Andy Nowinski -- Wells Fargo Securities -- Analyst

That's great. Thanks, Jay. Keep up the good work.

Jay Chaudhry -- Founder, Chairman, and Chief Executive Officer

Thank you.

Operator

Thank you. One moment, please. Our next question comes from the line of Brian Essex of JPMorgan. Your line is open.

Brian Essex -- JPMorgan Chase and Company -- Analyst

Hi, good afternoon. Thank you for taking the question, and congrats on the results. Jay, I was wondering if you may, or Remo as well, give us a little bit more color in terms of the ramp deals that you saw this quarter. Is there a way to quantify what percentage of deals were ramp versus prior quarters? And how does that typically -- how do the dynamics of those deals work in terms of the amounts of commitments, the pricing, and the flexibility around ramping? And does it give you more flexibility? Or does it give you more visibility around what you see in the pipeline in terms of coverage over future periods? Thanks.

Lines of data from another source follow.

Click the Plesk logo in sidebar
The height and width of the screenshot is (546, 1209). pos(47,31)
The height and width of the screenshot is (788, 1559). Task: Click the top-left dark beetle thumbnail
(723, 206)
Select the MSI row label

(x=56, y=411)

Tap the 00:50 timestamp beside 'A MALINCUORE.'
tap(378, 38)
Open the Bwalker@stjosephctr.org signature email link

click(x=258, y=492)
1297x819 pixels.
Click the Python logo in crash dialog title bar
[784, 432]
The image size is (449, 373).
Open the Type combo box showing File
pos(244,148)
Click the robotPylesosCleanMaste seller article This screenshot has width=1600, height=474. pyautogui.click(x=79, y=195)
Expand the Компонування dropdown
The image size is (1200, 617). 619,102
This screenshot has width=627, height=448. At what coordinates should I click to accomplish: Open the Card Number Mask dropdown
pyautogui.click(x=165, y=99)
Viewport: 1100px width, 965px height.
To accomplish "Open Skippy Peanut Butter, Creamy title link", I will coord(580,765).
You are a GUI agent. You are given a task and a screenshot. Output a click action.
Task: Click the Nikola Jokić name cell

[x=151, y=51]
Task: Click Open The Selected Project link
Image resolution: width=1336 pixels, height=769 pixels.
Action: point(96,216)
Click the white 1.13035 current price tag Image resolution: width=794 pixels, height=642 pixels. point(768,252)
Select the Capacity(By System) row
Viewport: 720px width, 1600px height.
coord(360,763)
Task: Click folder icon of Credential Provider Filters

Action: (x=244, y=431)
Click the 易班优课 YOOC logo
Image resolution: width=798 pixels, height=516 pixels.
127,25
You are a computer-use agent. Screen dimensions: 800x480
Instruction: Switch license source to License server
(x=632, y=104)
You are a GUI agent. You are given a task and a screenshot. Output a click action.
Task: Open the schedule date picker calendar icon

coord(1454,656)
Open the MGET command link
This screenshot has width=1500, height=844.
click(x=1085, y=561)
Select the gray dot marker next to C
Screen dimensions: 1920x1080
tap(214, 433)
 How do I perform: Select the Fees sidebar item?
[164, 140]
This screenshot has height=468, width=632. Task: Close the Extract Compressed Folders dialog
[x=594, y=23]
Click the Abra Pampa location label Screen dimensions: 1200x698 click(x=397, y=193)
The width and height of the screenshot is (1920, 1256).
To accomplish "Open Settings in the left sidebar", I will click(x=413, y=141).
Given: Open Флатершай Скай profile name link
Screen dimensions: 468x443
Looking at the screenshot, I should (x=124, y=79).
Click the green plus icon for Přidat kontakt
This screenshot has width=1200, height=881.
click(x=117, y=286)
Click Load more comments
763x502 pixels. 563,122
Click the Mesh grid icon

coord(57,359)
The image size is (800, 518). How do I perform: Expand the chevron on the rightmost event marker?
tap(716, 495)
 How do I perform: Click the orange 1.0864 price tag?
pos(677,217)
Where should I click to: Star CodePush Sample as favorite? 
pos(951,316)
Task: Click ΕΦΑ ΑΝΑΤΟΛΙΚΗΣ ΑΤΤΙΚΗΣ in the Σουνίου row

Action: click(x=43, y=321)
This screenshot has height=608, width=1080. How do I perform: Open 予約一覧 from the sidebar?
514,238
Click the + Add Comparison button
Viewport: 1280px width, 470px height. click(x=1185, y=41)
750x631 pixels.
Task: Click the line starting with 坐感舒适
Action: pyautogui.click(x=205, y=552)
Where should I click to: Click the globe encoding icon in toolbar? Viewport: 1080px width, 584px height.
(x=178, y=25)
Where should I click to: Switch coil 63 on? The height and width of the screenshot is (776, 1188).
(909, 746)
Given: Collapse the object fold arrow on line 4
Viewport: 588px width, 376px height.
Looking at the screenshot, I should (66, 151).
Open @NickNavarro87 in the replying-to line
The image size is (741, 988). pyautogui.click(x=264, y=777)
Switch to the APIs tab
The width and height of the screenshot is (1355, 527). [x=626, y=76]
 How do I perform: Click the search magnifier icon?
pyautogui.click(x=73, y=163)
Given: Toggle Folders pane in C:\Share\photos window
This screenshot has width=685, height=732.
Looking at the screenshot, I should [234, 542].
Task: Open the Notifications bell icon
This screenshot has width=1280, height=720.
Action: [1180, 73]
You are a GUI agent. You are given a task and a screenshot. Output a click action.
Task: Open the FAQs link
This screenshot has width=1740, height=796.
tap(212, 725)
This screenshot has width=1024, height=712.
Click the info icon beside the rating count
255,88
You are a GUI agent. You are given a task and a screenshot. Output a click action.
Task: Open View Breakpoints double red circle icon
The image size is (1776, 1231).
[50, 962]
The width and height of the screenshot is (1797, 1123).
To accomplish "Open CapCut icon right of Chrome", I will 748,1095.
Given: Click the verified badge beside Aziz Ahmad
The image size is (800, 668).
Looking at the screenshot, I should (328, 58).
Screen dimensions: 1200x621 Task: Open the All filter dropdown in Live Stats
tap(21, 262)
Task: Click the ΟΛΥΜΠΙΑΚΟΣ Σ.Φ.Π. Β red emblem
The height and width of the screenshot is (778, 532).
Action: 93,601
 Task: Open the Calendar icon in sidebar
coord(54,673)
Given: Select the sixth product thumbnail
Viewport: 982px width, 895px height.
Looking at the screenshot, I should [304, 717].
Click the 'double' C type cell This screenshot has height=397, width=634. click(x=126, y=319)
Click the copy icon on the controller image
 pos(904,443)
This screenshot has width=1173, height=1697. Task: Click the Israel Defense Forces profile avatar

Remo Canessa -- Chief Financial Officer

You know, I mean -- I'll start and, you know, maybe Jay can contribute also. Ramp was a headwind about 1%, you know, for us. For larger deals that we're doing as we talked about in the past is that, you know, we used ramp with our customers to basically ramp into the full, you know, suite of products that we have. What we're seeing is we're seeing customers buy more of our platform upfront.

We're seeing also existing customers, you know, expanding their platform with, you know, ZIA, ZPA, ZDX, and data protection. So, when they're buying the full suite of our products, you know, basically, we use it as a vehicle to allow our customers to ramp into our products and we get that type of pricing. I would expect, you know, ramps, you know, just to kind of follow into fiscal '24, I would expect the same level of ramps in fiscal '24, you know, at this point. You know, the ramps do give us better visibility into billings because, basically, they'll start off with, you know, lower billings and then ramp up their billings in future periods.

But, you know, it is a vehicle that we use. It's been very effective, and so we'll continue to use it. And, Jay?

Jay Chaudhry -- Founder, Chairman, and Chief Executive Officer

The bigger the platform we sell, the more likely you need to provide ramp because of the more pieces to be done. Number two, there's some of the tighter macro environment with bigger deal scrutiny, ramp did pick up in the past year or so as compared to two years ago. We factor that in as a part of doing business, and it's not a bad thing. We just have to manage it right away.

Brian Essex -- JPMorgan Chase and Company -- Analyst

Great, thank you very much.

Operator

Thank you. One moment, please. Our next question comes from the line of Gray Powell of BTIG. Your line is open.

Gray Powell -- BTIG -- Analyst

OK, great. Yeah, Gray Powell from BTIG. Thanks for taking the question, and congrats on the good results. So, a couple related questions on my side.

Can you talk about the visibility you have on late-stage pipeline today relative to this time last year? And I guess I'm just trying to get your confidence in billings. The higher percentage of deals today, does that help give you better visibility on the growth outlook?

Remo Canessa -- Chief Financial Officer

Our visibility is good. So, you know, as we talked about, you know, we've had a record pipeline and our execution also in Q4. So, I would say, you know, visibility for us is good and supports our guidance. You know, certainly the billings, you know, with the ramps, you know, give us also good visibility to.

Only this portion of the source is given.